# THE TASK:
Which lines in the listing below contain the string "height", matching case? Copy each of them.

Text and item location entries:
---

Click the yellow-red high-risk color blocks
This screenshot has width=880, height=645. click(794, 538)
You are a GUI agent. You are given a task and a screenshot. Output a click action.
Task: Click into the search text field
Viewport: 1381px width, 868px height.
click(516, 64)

---

# EXERCISE OUTPUT:
This screenshot has width=880, height=645. click(794, 538)
Viewport: 1381px width, 868px height.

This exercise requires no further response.